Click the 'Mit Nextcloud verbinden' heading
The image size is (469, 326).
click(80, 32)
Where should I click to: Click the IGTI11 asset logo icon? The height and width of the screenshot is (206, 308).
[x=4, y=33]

...

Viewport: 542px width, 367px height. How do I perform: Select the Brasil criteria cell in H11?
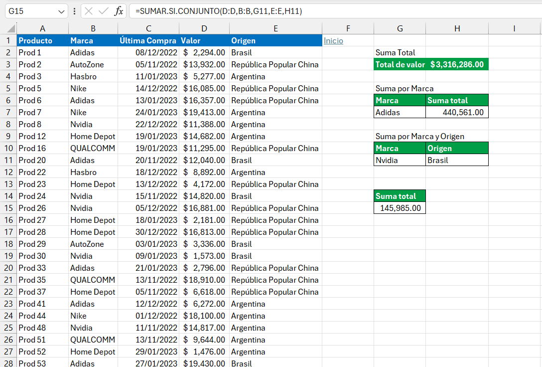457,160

[Exercise objective]: Copy out, with no changes, the data lines from the one containing "Click the 'Mit Nextcloud verbinden' heading" through the one containing "[x=4, y=33]", including both of those lines.

[Exercise response]:
Click the 'Mit Nextcloud verbinden' heading
The image size is (469, 326).
click(80, 32)
Where should I click to: Click the IGTI11 asset logo icon? The height and width of the screenshot is (206, 308).
[x=4, y=33]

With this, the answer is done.